• [Work instructions]
Beginning at the line with "Click the England", please repeat each line exactly through the end of the records below, including that first line and the last, but no pictures.

Content starts

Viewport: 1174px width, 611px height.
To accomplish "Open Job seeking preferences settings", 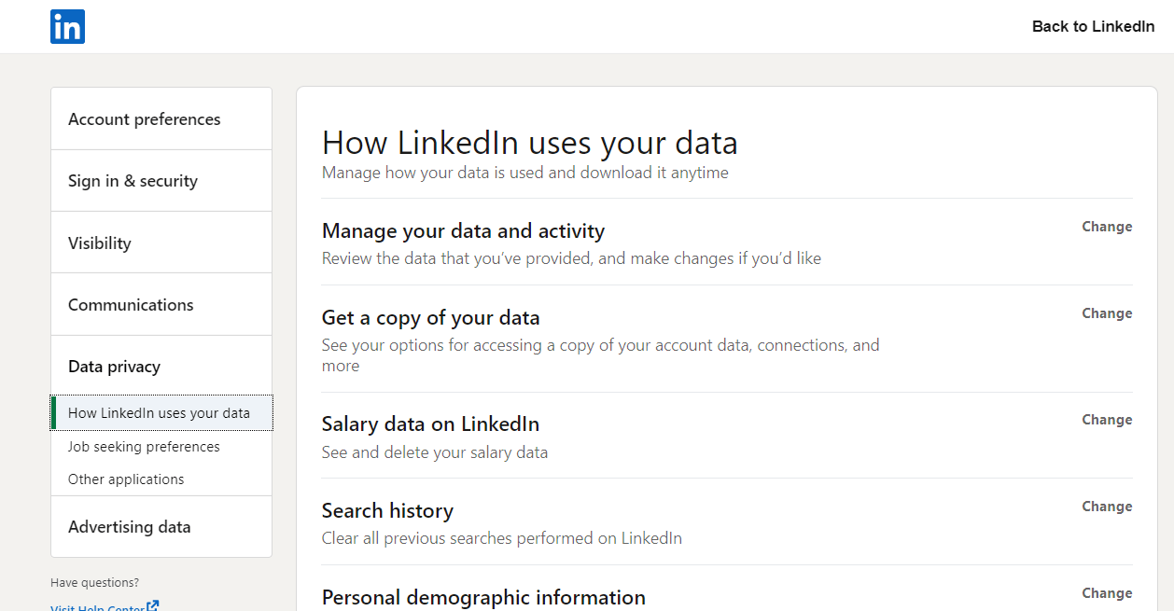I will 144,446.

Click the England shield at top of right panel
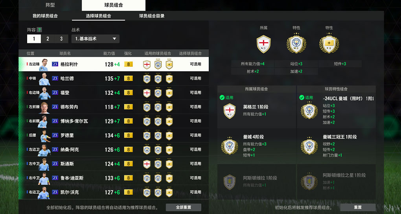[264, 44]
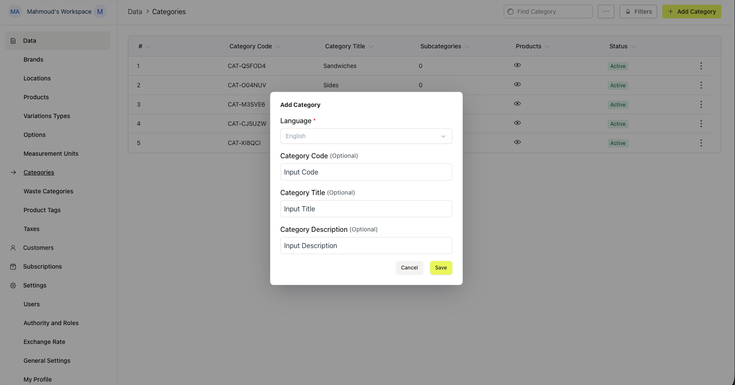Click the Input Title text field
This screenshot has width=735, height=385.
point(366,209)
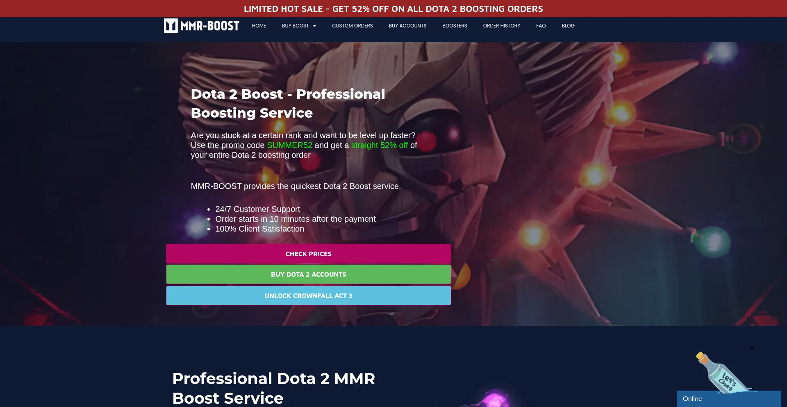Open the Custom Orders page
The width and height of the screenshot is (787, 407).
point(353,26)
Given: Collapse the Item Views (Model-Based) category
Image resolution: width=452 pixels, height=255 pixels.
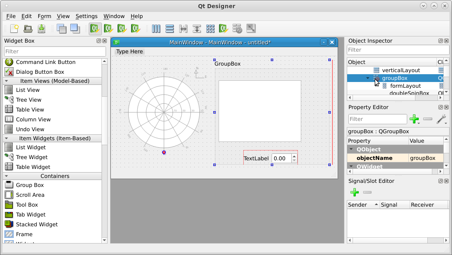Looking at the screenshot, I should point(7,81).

Content ends

• [Solution for this exercise]
Click the England shield at top of right panel
[264, 44]
Click the Input Title text field
This screenshot has width=735, height=385.
point(366,209)
Open the Custom Orders page
The width and height of the screenshot is (787, 407).
point(353,26)
Given: Collapse the Item Views (Model-Based) category
Image resolution: width=452 pixels, height=255 pixels.
Looking at the screenshot, I should point(7,81).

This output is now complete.